Belgien

Terrorverdacht: Vater beschämt über seinen Sohn

Brüssel - Nach dem Antiterroreinsatz in Belgien hat sich der Vater des Terrorverdächtigen Abdelhamid Abaaoud erschüttert über seinen Sohn gezeigt.

 "Abdelhamid hat Schande über unsere Familie gebracht", sagte Omar Abaaoud der belgischen Boulevardzeitung "La Dernière Heure" vom Dienstag. "Warum in Gottes Namen sollte er unschuldige Belgier töten wollen? Unsere Familie schuldet diesem Land alles", zitierte ihn das Blatt.

Der flüchtige Abdelhamid Abaaoud gilt nach belgischen Medienberichten als verdächtig, der Kopf hinter der mutmaßlichen Terrorzelle zu sein, welche die belgische Polizei am Donnerstag ausgehoben hatte. Bei dem Einsatz kamen zwei Verdächtige ums Leben. Die Gruppe wollte nach Erkenntnissen der Staatsanwaltschaft in Belgien Anschläge auf die Polizei verüben. Abaaoud hat in Syrien auf der Seite der Islamisten gekämpft. Er ist insbesondere auf einem Propagandavideo zu sehen, in dem er ein Auto fährt, das verstümmelte Leichname hinter sich herzieht.

Sein Vater kann diese Entwicklung dem Interview zufolge nicht verstehen. "Wir hatten hier ein schönes Leben." Er habe Abdelhamid einen Laden gekauft und dieser sei ein guter Händler geworden. "Doch plötzlich ist er nach Syrien gegangen." Besonders erschüttert den Vater, dass Abdelhamid 2014 auch den erst 13 Jahre alten Bruder Younes nach Syrien gelockt habe. Er wolle Abdelhamid nie wiedersehen, sagte Omar Abaaoud zu "La Dernière Heure." Aber er hoffe, dass der jüngere Sohn zurückkehre. "Für Younes habe ich noch nicht alle Hoffnung aufgegeben."

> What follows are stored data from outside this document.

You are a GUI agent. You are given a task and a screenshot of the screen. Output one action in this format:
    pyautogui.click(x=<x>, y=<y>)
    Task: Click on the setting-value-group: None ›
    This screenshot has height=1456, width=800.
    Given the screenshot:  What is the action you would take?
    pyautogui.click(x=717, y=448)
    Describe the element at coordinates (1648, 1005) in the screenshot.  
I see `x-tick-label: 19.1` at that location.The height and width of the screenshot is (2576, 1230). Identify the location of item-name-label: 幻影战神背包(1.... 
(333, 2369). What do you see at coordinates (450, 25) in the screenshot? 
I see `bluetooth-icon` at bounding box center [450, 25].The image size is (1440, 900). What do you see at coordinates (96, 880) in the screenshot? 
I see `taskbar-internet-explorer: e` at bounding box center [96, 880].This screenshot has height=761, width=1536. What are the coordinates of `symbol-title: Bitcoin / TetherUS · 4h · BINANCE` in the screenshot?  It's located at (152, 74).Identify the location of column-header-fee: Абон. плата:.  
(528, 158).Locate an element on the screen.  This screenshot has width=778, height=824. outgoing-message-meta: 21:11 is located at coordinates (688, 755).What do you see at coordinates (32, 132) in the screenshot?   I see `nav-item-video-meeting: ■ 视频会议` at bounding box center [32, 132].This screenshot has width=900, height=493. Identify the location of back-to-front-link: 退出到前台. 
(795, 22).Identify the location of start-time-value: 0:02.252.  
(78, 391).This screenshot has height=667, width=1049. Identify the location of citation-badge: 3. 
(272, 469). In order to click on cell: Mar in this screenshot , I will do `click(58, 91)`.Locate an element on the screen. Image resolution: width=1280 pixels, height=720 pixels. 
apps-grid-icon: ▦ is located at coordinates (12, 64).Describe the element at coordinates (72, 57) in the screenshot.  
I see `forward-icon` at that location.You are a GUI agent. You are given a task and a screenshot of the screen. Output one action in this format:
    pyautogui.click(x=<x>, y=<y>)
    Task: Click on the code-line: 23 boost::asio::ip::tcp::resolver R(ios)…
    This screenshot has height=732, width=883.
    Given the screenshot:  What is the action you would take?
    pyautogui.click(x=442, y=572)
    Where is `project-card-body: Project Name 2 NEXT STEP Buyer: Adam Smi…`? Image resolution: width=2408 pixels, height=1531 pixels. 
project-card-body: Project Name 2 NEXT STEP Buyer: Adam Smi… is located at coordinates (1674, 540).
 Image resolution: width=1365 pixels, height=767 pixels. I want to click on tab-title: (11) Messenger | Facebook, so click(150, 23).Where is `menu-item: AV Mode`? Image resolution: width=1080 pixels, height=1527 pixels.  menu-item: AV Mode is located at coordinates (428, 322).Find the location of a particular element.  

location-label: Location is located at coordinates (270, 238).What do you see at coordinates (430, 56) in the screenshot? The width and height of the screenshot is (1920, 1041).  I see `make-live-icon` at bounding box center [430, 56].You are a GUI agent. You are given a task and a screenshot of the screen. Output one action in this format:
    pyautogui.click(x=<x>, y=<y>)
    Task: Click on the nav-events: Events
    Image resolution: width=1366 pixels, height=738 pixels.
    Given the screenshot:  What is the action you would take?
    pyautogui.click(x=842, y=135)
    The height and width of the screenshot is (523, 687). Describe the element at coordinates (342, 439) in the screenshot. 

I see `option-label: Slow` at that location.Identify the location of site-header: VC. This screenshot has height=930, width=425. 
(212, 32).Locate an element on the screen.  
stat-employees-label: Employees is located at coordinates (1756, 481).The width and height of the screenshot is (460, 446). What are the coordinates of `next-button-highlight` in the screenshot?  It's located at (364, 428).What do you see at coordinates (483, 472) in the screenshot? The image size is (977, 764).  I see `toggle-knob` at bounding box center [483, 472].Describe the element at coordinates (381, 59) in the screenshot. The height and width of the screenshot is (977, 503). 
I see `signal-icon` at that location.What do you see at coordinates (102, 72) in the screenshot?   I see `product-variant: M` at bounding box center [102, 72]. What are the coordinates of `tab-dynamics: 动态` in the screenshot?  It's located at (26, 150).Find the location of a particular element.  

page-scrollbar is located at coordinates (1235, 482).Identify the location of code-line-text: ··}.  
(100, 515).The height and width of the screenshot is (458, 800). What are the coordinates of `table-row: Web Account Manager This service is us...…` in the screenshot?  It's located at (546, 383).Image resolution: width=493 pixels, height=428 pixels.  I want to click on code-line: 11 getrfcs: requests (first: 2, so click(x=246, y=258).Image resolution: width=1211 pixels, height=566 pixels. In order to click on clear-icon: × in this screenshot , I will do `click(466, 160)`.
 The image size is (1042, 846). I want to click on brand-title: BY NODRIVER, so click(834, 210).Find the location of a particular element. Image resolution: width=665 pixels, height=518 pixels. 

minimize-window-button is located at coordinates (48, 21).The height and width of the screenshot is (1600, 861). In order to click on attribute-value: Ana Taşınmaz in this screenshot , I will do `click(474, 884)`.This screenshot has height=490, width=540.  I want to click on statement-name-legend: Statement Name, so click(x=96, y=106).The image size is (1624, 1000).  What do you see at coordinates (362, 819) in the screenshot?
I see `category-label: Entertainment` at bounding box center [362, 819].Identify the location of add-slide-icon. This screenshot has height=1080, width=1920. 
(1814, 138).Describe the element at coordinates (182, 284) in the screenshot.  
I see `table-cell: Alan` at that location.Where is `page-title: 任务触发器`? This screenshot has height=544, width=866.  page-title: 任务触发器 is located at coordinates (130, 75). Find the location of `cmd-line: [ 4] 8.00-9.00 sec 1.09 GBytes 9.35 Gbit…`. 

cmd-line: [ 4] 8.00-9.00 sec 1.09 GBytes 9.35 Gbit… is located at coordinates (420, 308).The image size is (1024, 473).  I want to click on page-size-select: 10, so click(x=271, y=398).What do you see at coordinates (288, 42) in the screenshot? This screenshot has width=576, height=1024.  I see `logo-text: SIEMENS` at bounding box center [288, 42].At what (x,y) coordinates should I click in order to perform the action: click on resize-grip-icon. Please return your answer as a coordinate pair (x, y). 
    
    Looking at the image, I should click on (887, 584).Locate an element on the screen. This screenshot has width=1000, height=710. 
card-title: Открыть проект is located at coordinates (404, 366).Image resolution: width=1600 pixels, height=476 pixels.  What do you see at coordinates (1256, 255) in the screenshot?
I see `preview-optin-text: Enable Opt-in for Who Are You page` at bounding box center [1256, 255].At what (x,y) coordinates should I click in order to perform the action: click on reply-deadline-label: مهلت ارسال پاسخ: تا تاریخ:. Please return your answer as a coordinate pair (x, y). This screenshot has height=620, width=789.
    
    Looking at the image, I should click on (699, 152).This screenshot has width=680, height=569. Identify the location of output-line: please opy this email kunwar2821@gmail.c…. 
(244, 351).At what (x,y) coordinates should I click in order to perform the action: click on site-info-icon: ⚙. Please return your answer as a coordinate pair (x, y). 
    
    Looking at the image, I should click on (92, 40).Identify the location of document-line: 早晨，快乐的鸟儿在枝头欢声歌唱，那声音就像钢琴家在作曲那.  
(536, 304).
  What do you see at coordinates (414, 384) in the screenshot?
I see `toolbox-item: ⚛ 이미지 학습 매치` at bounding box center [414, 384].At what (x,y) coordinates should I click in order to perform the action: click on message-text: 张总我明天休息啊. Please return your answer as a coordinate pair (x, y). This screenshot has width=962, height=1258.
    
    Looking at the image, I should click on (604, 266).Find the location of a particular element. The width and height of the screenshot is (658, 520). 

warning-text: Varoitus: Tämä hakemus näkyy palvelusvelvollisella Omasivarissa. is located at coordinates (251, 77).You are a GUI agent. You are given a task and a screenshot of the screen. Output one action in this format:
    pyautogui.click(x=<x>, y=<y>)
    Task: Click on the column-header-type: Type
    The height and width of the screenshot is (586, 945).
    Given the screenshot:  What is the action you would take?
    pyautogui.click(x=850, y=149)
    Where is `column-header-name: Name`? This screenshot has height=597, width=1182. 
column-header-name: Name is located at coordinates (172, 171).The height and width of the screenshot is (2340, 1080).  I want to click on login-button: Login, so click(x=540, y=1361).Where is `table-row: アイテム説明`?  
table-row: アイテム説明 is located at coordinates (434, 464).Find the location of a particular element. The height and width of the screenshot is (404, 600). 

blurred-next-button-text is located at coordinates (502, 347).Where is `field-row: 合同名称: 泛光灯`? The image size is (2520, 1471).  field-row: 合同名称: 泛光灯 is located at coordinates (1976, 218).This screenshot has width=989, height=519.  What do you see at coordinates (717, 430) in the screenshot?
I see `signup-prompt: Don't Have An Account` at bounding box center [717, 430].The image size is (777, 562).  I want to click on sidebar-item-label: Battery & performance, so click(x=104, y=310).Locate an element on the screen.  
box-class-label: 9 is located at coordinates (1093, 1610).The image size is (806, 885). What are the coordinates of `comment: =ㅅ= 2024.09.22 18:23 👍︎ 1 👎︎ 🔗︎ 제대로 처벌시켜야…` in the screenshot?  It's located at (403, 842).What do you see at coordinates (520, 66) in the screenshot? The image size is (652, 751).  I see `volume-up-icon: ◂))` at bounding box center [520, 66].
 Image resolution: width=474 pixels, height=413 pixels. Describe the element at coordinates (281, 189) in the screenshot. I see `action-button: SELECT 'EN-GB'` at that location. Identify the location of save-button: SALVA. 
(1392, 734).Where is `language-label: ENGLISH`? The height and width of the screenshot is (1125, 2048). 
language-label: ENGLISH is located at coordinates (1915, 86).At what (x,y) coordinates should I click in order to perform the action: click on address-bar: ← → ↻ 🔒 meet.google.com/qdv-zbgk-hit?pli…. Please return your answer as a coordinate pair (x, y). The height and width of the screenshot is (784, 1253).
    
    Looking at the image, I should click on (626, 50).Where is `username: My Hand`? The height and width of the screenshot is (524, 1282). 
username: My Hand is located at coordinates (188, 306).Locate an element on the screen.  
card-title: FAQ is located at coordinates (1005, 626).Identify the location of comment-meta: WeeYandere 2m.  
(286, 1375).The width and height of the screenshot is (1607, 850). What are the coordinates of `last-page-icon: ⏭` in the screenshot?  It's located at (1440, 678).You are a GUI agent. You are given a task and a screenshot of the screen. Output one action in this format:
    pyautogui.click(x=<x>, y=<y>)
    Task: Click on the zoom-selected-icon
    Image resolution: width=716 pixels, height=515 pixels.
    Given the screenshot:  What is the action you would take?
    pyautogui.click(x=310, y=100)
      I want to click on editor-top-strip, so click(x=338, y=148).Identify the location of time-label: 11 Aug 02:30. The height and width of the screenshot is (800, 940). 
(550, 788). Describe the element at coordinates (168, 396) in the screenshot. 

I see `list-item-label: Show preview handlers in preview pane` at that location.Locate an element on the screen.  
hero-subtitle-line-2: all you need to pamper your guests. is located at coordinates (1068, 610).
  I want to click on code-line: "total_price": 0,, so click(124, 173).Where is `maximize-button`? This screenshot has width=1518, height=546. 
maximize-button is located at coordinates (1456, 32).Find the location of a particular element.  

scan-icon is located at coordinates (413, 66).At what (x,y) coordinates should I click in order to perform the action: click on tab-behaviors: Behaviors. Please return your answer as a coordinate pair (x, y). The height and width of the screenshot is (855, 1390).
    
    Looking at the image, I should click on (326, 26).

Abdelhamid Abaaoud war in den vergangenen Tagen auch in Athen vermutet worden. Festnahmen im Zusammenhang mit dem Polizeieinsatz in Belgien führten aber nicht zu seiner Ergreifung. Einer der in Griechenland Festgenommenen, ein 33 Jahre alter Algerier, soll indes seiner Auslieferung nach Belgien zugestimmt haben, wie am Dienstag aus griechischen Justizkreisen verlautete.